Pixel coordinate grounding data
- Opening Delimiter -
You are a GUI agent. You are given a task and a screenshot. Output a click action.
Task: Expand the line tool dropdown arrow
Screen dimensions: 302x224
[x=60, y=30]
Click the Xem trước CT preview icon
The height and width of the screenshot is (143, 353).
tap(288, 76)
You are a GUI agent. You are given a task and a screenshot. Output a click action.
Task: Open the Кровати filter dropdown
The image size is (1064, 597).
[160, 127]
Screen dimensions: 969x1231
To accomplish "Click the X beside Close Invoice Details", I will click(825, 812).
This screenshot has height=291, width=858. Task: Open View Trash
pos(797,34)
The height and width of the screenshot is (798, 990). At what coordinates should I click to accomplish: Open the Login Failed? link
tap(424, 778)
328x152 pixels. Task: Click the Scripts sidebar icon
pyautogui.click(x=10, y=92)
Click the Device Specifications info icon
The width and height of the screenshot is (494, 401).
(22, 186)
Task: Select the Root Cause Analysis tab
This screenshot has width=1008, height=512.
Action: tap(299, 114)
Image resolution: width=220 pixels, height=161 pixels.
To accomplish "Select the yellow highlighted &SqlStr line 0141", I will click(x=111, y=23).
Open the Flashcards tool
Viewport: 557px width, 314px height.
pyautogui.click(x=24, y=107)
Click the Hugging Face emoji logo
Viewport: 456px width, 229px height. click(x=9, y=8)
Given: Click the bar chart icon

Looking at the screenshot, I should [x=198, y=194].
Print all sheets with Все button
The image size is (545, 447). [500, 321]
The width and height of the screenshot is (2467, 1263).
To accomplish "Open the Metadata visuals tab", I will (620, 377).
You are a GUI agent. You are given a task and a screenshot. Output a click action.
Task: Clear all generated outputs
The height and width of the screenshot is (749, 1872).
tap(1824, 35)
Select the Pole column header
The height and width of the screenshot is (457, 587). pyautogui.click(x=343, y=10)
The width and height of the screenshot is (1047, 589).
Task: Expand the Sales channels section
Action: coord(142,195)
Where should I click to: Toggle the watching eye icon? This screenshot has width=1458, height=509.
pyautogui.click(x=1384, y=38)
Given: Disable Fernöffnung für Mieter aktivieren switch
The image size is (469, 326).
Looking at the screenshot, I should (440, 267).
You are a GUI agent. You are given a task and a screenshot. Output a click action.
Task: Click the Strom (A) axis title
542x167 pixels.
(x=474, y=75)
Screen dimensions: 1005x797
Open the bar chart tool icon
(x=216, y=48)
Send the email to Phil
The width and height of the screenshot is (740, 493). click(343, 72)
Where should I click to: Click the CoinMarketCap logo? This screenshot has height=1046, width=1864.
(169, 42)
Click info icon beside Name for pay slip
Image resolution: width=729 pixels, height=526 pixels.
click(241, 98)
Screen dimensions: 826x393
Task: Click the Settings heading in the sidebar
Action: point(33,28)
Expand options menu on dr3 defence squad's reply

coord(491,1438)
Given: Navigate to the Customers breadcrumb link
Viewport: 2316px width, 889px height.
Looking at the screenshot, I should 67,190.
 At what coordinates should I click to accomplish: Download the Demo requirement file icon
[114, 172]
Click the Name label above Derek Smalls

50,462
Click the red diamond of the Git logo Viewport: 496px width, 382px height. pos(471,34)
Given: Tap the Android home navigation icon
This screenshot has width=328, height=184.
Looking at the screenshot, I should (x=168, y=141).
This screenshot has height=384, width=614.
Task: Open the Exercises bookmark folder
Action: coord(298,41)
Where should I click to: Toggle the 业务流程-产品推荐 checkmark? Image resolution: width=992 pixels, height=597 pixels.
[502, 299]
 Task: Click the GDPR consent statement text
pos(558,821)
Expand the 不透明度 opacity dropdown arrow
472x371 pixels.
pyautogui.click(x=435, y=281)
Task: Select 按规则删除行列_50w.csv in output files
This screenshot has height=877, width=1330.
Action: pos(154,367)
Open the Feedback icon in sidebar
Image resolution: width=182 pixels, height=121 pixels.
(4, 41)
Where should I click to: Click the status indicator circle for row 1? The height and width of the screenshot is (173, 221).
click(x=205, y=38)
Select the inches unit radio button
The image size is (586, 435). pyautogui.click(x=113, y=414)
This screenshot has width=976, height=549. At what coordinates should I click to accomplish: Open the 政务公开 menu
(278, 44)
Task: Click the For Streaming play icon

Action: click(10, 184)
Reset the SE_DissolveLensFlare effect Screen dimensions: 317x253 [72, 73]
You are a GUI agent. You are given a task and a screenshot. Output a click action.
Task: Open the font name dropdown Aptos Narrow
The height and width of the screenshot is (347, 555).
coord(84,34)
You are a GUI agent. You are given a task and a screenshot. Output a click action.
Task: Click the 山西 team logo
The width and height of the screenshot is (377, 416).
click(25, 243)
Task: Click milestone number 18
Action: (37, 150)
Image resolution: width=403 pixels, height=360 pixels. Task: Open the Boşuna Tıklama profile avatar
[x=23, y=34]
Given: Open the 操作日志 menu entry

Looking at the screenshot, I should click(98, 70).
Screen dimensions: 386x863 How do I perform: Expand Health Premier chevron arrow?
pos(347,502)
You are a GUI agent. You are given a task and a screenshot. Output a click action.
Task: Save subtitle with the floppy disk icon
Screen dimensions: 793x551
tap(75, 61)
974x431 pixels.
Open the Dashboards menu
- Closing Delimiter -
What is expected:
Can you repeat, word for word, every line above from the one containing "328x152 pixels. Task: Click" down to the one containing "Task: Click the Strom (A) axis title", including both?

Answer space:
328x152 pixels. Task: Click the Scripts sidebar icon
pyautogui.click(x=10, y=92)
Click the Device Specifications info icon
The width and height of the screenshot is (494, 401).
(22, 186)
Task: Select the Root Cause Analysis tab
This screenshot has width=1008, height=512.
Action: tap(299, 114)
Image resolution: width=220 pixels, height=161 pixels.
To accomplish "Select the yellow highlighted &SqlStr line 0141", I will click(x=111, y=23).
Open the Flashcards tool
Viewport: 557px width, 314px height.
pyautogui.click(x=24, y=107)
Click the Hugging Face emoji logo
Viewport: 456px width, 229px height. click(x=9, y=8)
Given: Click the bar chart icon

Looking at the screenshot, I should [x=198, y=194].
Print all sheets with Все button
The image size is (545, 447). [500, 321]
The width and height of the screenshot is (2467, 1263).
To accomplish "Open the Metadata visuals tab", I will (620, 377).
You are a GUI agent. You are given a task and a screenshot. Output a click action.
Task: Clear all generated outputs
The height and width of the screenshot is (749, 1872).
tap(1824, 35)
Select the Pole column header
The height and width of the screenshot is (457, 587). pyautogui.click(x=343, y=10)
The width and height of the screenshot is (1047, 589).
Task: Expand the Sales channels section
Action: coord(142,195)
Where should I click to: Toggle the watching eye icon? This screenshot has width=1458, height=509.
pyautogui.click(x=1384, y=38)
Given: Disable Fernöffnung für Mieter aktivieren switch
The image size is (469, 326).
Looking at the screenshot, I should (440, 267).
You are a GUI agent. You are given a task and a screenshot. Output a click action.
Task: Click the Strom (A) axis title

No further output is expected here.